Artificial meteor ablation was performed on natural minerals composed predominately of magnetite and hematite by using an arc-heated plasma stream of air. Analysis indicates that most of the ablated debris was composed of two or more minerals. Wustite, a metastable mineral, was found to occur as a common product. The ‘magnetite’ sample, which was 80% magnetite, 14% hematite, 4% apatite, and 2% quartz, yielded ablated products consisting of more than 12 different minerals. Magnetite occurred in 91% of the specimens examined, hematite in 16%, and wustite in 39%. The ‘hematite’ sample, which was 96% hematite and 3% quartz, yielded ablated products consisting of more than 13 different minerals.

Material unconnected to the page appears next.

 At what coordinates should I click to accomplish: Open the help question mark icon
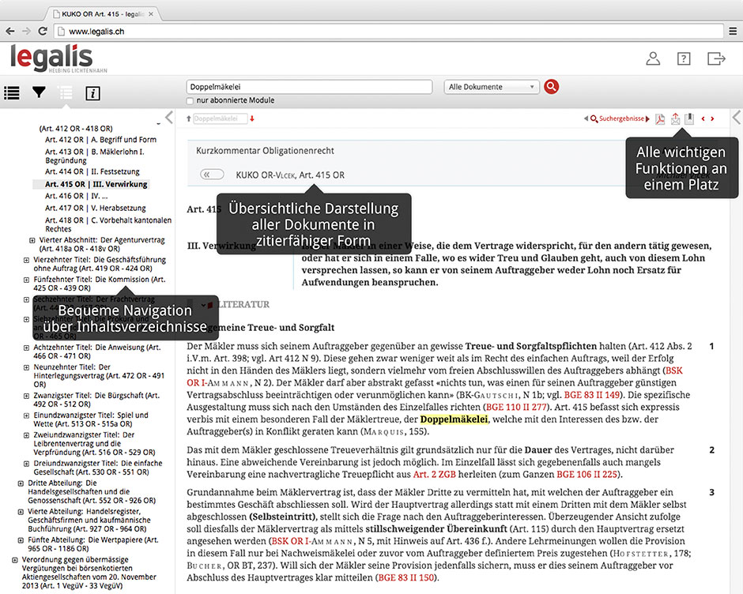684,58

Hematite occurred in 47% of the specimens examined, magnetite in 60%, and wustite in 28%. The more volatile elements (Si, P, and Cl) were depleted by about 50%. Also the relative abundance of Fe increased as a result of both volatile depletion (loss of Si, P, Cl, and Ca) and reduction in its oxidation state. Hematite was converted to magnetite in the ablation zone along the front face of the sample. Also quartz and apatite minerals reacted with the iron oxide melt to form an Fe-rich glass consisting of varying amounts of Si, P, Cl, and Ca, depending on the accessory minerals available at the time of melting. These glass phases occurred as unusual myrmekiticlike intergrowths, which are unique textural indicators of the environment through which the material has survived. The chemistry and mineralogy of these phases remain the only trace of the original minerals. This study has shown that artificially created ablation products from iron oxides exibit unique properties that can be used for identification. These properties are morphologic characteristics, textural parameters, and the existence of metastable minerals and depend on the composition of the original material and the environmental conditions of formation.